■ DIRECTIONS FOR THIS TASK:
Output word for word the lines from the one with "Open the map view icon" to the final line of the data, both ends included, but skip the pictures.
--- MATERIAL FOR THE TASK Enclosed Below ---
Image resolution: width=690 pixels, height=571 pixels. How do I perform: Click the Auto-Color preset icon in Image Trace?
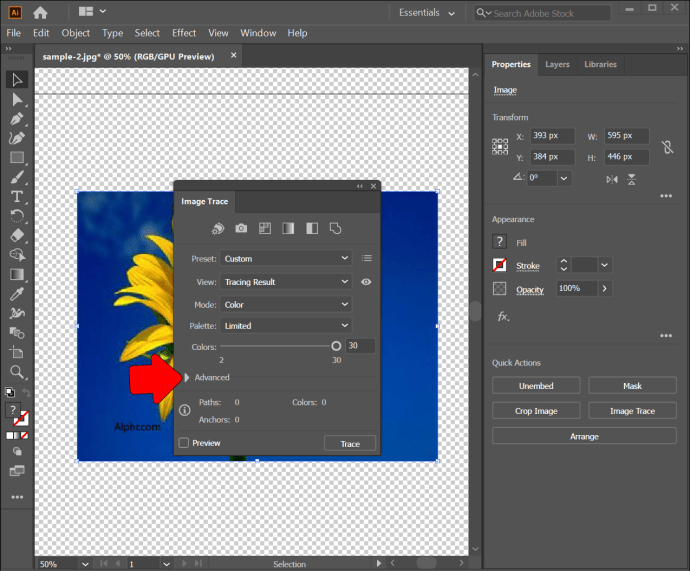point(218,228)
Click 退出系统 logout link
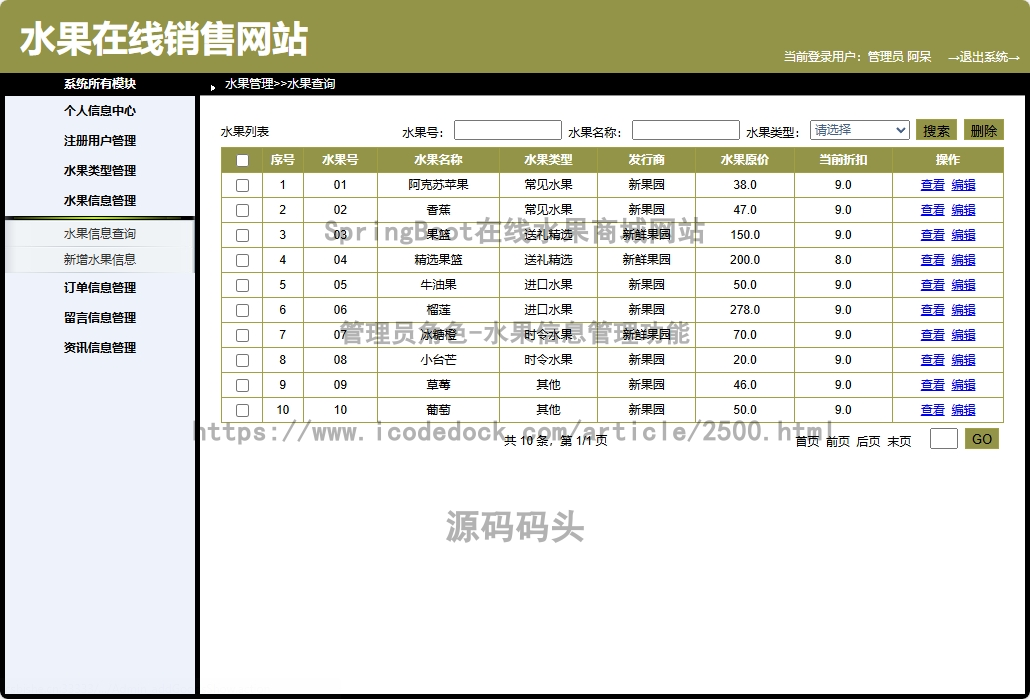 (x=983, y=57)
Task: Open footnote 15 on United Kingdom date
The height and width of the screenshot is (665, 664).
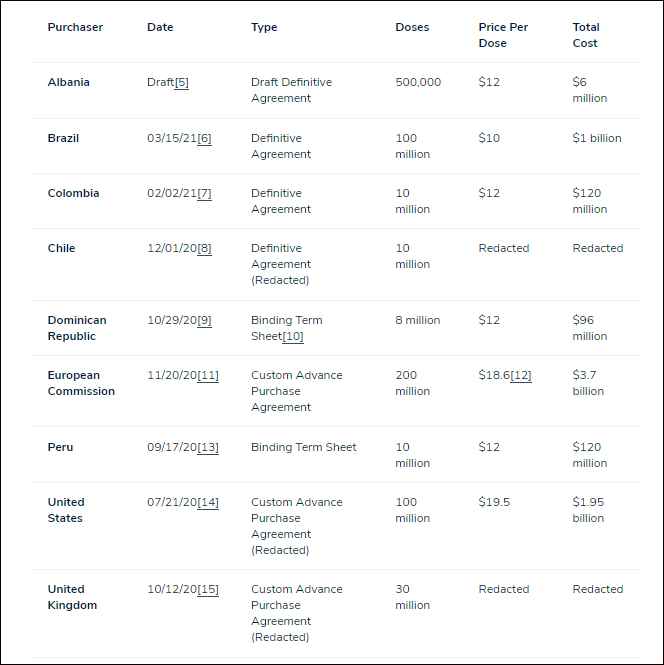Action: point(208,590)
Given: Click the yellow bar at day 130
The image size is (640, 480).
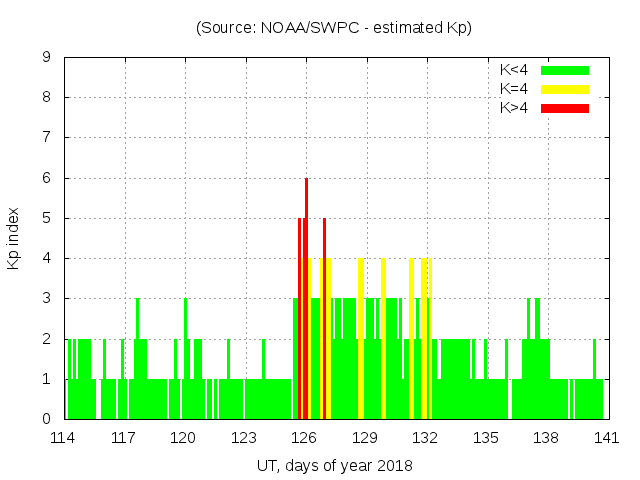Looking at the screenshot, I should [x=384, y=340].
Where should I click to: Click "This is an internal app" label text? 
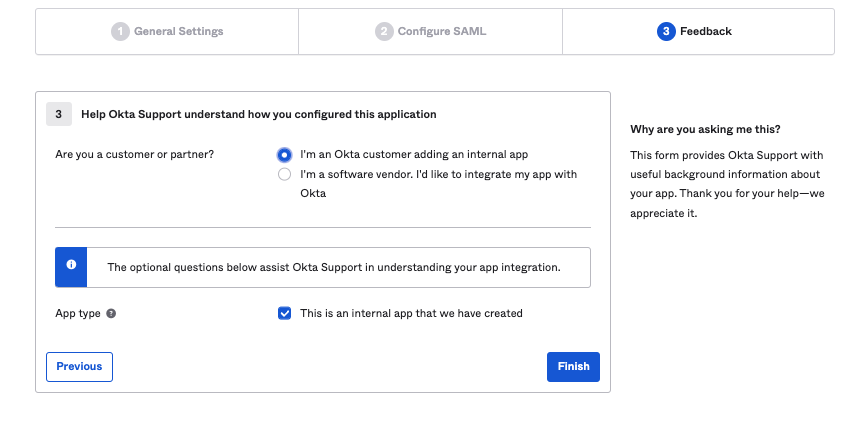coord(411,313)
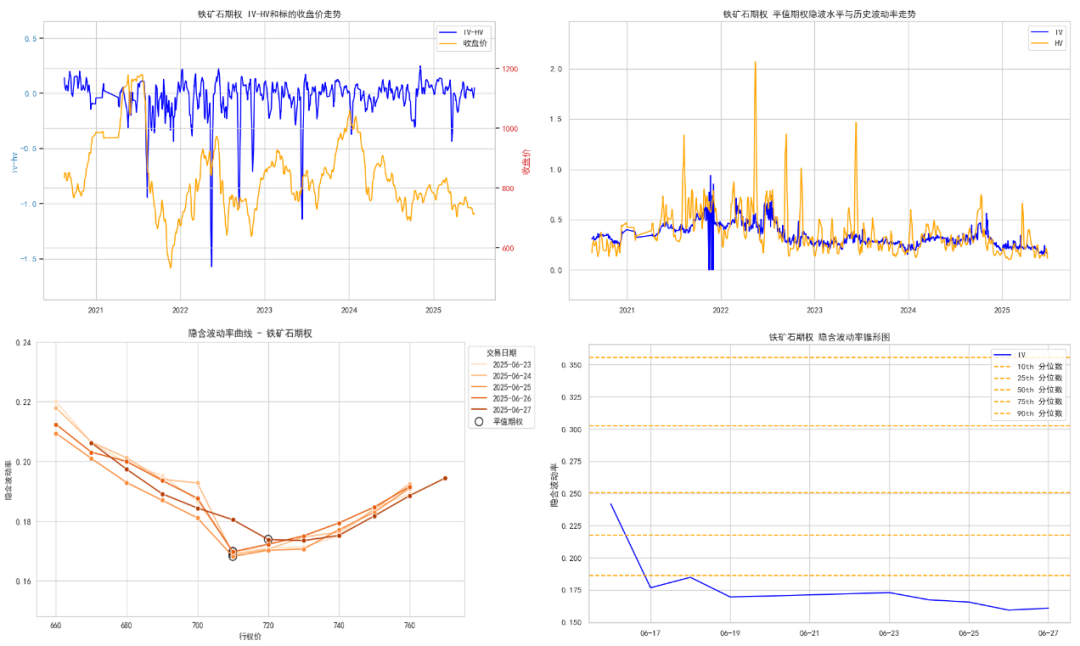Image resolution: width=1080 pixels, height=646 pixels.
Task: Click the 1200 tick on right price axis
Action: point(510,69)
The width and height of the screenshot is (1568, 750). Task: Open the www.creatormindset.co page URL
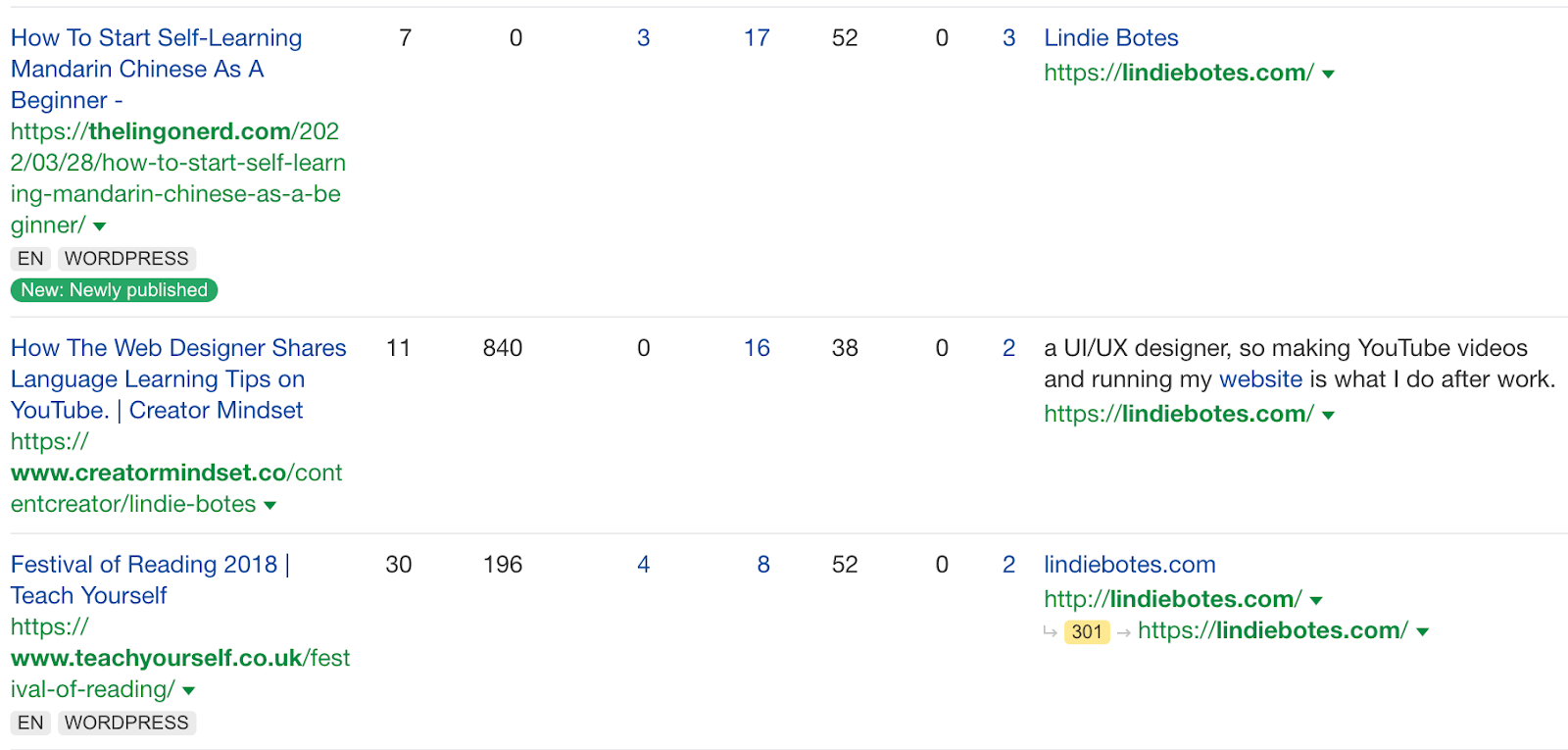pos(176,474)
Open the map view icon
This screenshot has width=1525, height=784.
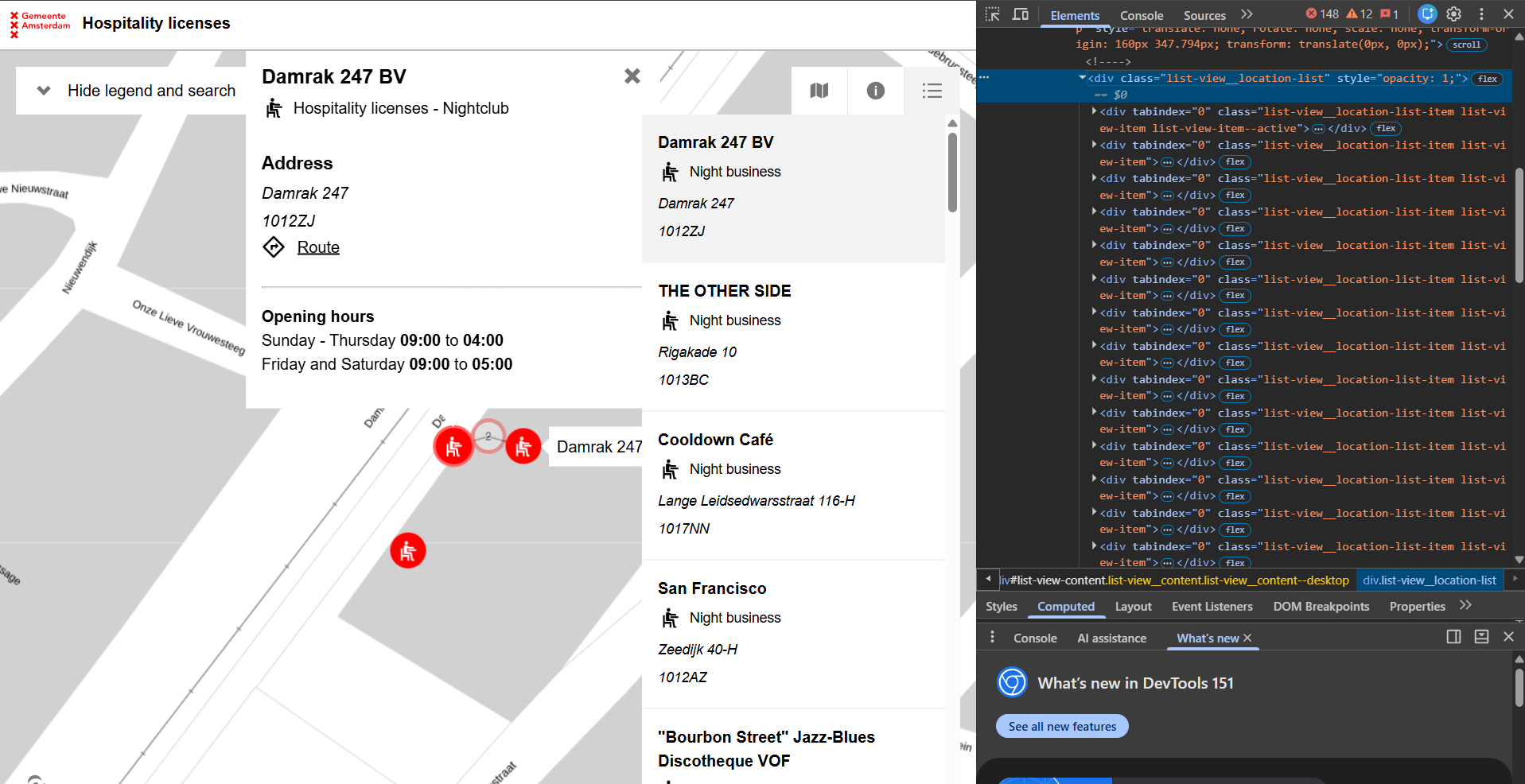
--- End of Enclosed MATERIAL FOR THE TASK ---
■ EXERCISE OUTPUT:
Open the map view icon
This screenshot has width=1525, height=784.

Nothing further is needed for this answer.